Problem to work on: Return the words of the antibiotic resistance passage between "To combat this" and "stewardship programs globally.", inclusive, copied exactly.

When it comes to antibiotic resistance, the root problem to address is overuse and misuse, writes Lloyd Minor, dean of the Stanford School of Medicine.

The introduction of penicillin was a medical miracle. It unlocked the age of antibiotics, freeing humans from an ever-present risk of fatal infections. Now, less than a century later, bacteria have regained the upper hand. 

In 2016, a Nevada woman died of an infection that resisted every antibiotic available to U.S. doctors -- even a last line of defense in infection control, carbapenems. It was among the first documented cases of a "superbug" in the United States, capable of warding off 26 different antibiotics. 

While these infections are still rare, they are growing more and more frequent. And that should give us all cause for alarm. Our best drugs are failing us, and the near-term pipeline for new antibiotics is not keeping up. By these measures, we are now living in a post-antibiotic era. 

The good news is that we still have time to do something about it. We have the tools needed to avoid a future predicted by the United Nations, where --on the current course -- drug-resistant infections will kill more than 10 million people globally by 2050. 

The root problem to address is not drug development, but overuse and misuse. 

Microbes are extremely adaptive. It takes generations for them to evolve resistance, but that happens in weeks and years, not eons. Each time an antibiotic is inappropriately administered, we are introducing an evolutionary pressure toward resistance. 

Hospitals must act by adopting comprehensive stewardship programs to ensure that antibiotics are used only when needed and at the proper time, dose and duration. Patients also must be educated about the risks associated with antibiotic overuse.

For decades, hospitals administered antibiotics as a precautionary measure when patients were admitted. Though there have been improvements, the U.S. Centers for Disease Control and Prevention estimates that roughly a third of all antibiotics prescribed for infections today remain unnecessary or inappropriate. 

To combat this issue, the CDC has identified seven core elements of effective stewardship programs that are now followed by 76% of U.S. hospitals. This number has doubled since 2014 and is a commendable improvement. Yet, we remain off target from achieving a national goal of 100% adherence by 2020. And action domestically will not be enough.

Stewardship programs must also be implemented in coordination with international governments and health agencies. I am proud that earlier this year, the Stanford Antimicrobial Safety and Sustainability program was designated as a World Health Organization collaborating center. This first-of-its-kind designation is intended to strengthen the capacity of nations to implement antibiotic stewardship programs globally.

Items listed in a dataset:
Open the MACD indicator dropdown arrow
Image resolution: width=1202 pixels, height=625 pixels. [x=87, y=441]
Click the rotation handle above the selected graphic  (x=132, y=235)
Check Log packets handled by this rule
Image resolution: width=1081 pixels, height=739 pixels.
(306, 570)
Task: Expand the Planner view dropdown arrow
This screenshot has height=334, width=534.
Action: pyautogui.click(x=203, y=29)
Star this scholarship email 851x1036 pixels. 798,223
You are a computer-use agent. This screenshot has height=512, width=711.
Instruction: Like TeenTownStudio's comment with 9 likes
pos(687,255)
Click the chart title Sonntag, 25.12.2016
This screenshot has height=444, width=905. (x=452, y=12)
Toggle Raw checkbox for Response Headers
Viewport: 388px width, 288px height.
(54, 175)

Task solution:
To combat this issue, the CDC has identified seven core elements of effective stewardship programs that are now followed by 76% of U.S. hospitals. This number has doubled since 2014 and is a commendable improvement. Yet, we remain off target from achieving a national goal of 100% adherence by 2020. And action domestically will not be enough.

Stewardship programs must also be implemented in coordination with international governments and health agencies. I am proud that earlier this year, the Stanford Antimicrobial Safety and Sustainability program was designated as a World Health Organization collaborating center. This first-of-its-kind designation is intended to strengthen the capacity of nations to implement antibiotic stewardship programs globally.